Meta avec moins de salariés, plus d’ambition ou le paradoxe Zuckerberg
Chez Meta, le printemps a été marqué par un grand ménage de saison avec -10% d’effectifs, soit 8 000 personnes invitées à aller voir ailleurs si l’IA y est. C’est la grande tendance de l’année, déjà testée et approuvée par Amazon et Microsoft.
Pour consoler les survivants, Mark Zuckerberg a fendu l’armure dans un mémo d’une rare poésie qui dit « Le succès n’est pas garanti. L’IA est la technologie la plus cruciale de notre vie. Ceux qui mèneront la danse définiront la prochaine génération. » Traduction, « On a viré vos collègues pour s’acheter de supercalculateurs, alors maintenant, faites que ça marche. »

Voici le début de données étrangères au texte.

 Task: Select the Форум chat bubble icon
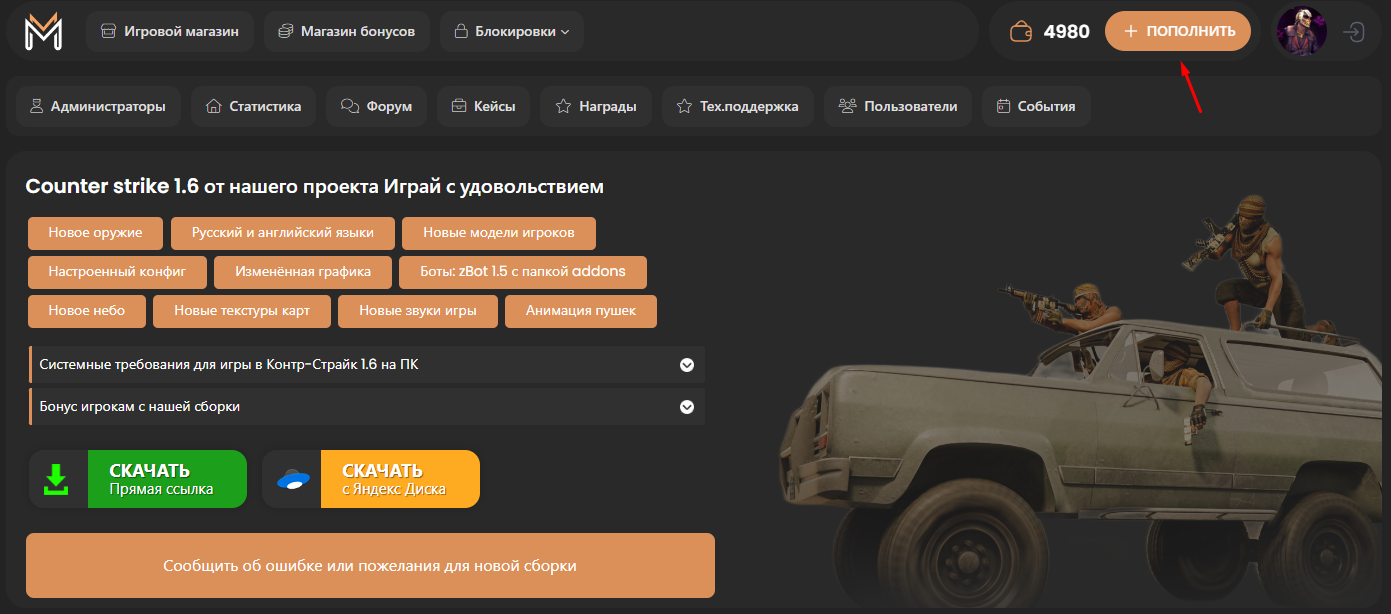[349, 106]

Trois titans, trois dynamiques (et beaucoup d’ego)
Le grand tournoi de l’IA suprême oppose trois profils psychologiques bien distincts, à commencer par Meta, le colosse aux pieds d’argile, qui affiche une capitalisation de 1 500 milliards de dollars et s’appuie sur trois milliards d’utilisateurs captivés par des vidéos de chats pour justifier un carnet de chèques colossal destiné à piquer les cerveaux d’en face; pourtant, ses modèles reçoivent des critiques mitigées et l’absence de service Cloud propre, contrairement à Google ou Microsoft, l’oblige pour l’instant à dépenser à aveugle en attendant des jours meilleurs.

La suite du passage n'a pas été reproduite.